Mit dem ersten Sonnenstrahl erwachte die kleine Sonnenblume. Sie wagte es nun nicht mehr, zur Sonne aufzublicken, und tat, wie der Nachtfalter ihr geraten. Ihr war ganz bang ums Herz. Es schien ihr, als läge über der schönen Welt ein dunkler Schatten. Traurig ließ sie daher ihr Köpfchen hängen und Kummer lag auf ihrem Sonnen-Gesicht.

Da kam ein bunter Schmetterling munter herbeigeflogen. Als dieser die kleine Sonnenblume so traurig vorfand, flog er zu ihr hin und setzte sich leise nieder. Nach einer Weile fragte er:

‚Warum lässt du dein sonniges Köpfchen so hängen? Schau doch, wie droben die Sonne lacht!‘

Da hob die kleine Sonnenblume ein wenig ihr Köpfchen und erzählte dem Schmetterling vom Nachtfalter, dem sie im Traum begegnet war, und was er ihr geraten hatte.

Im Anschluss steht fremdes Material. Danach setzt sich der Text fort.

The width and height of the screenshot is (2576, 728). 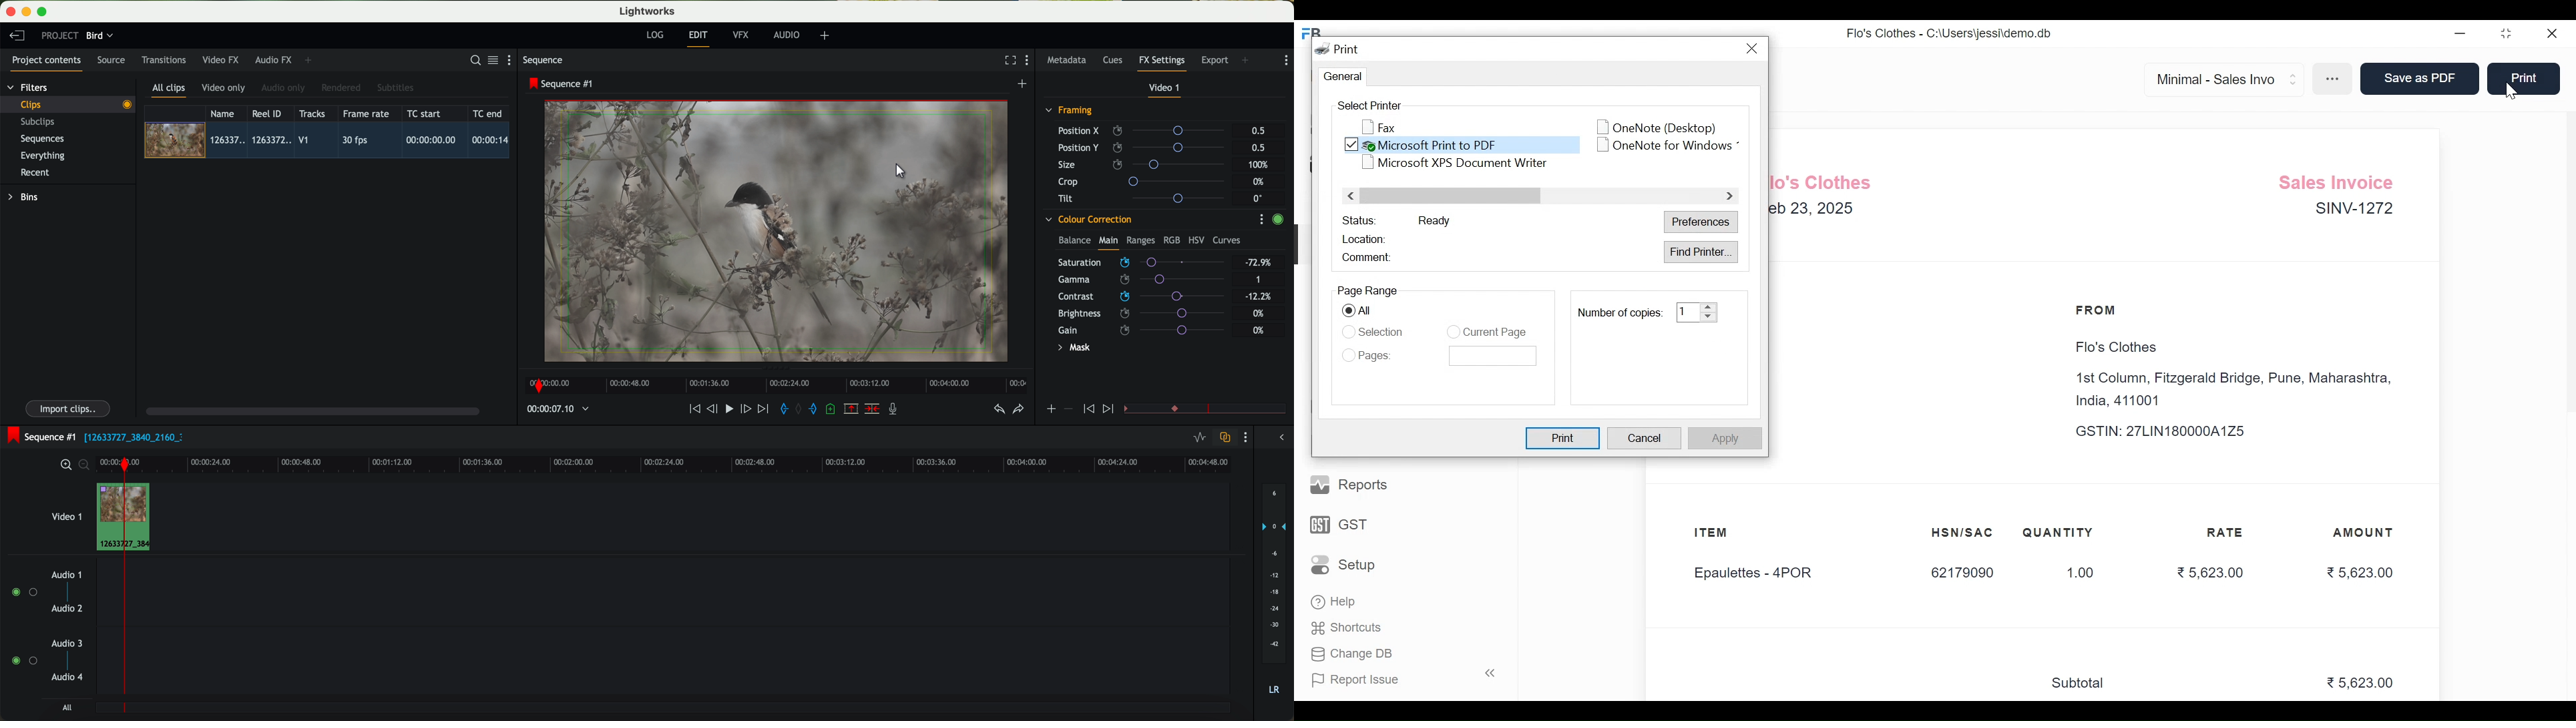 I want to click on show settings menu, so click(x=1030, y=61).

Da sprach der Schmetterling:

‚Du bist zwar noch klein, aber nicht dumm! Schau, wie schön die Welt ist! Sieh meine Flügel, wie deren Farben leuchten! Das alles haben wir der lieben Sonne zu verdanken! Sie ist es, die alles vergoldet, wärmt und gedeihen lässt. Ihr Liebeslicht erwärmt die Herzen aller Wesen.‘

Zögerlich schaute die kleine Sonnenblume auf zur Sonne und fühlte, dass der Schmetterling recht hatte: Ihr wurde wieder ganz licht und warm. Da lachten beide vor Freude und die kleine Sonnenblume dankte dem Schmetterling für seinen guten Rat.

Von nun an freute sich die kleine Sonnenblume auf jeden neuen Tag: Mit jedem ersten Vogelgesang erwachte sie fortan glücklich im Licht der lieben Sonne. – Ja, diese Geschichte erzählte mir mein Lehrer am ersten Schultag. Ich habe sie nie wieder vergessen!“, sagte die Großmutter zum Abschluss.

Marie war bei den letzen Worten sanft eingeschlummert und die Großmutter, nachdem sie noch eine kleine Weile am Bettrand gewartet und Maries friedliches Gesicht liebevoll betrachtet hatte, schlich sich ganz leise hinaus. Draußen, im Flur, ließ sie eine kleine Lampe brennen. Maries Tür blieb angelehnt. Die Großmutter ging nun auch ins Bett. Beide schliefen so gut wie schon lange nicht mehr.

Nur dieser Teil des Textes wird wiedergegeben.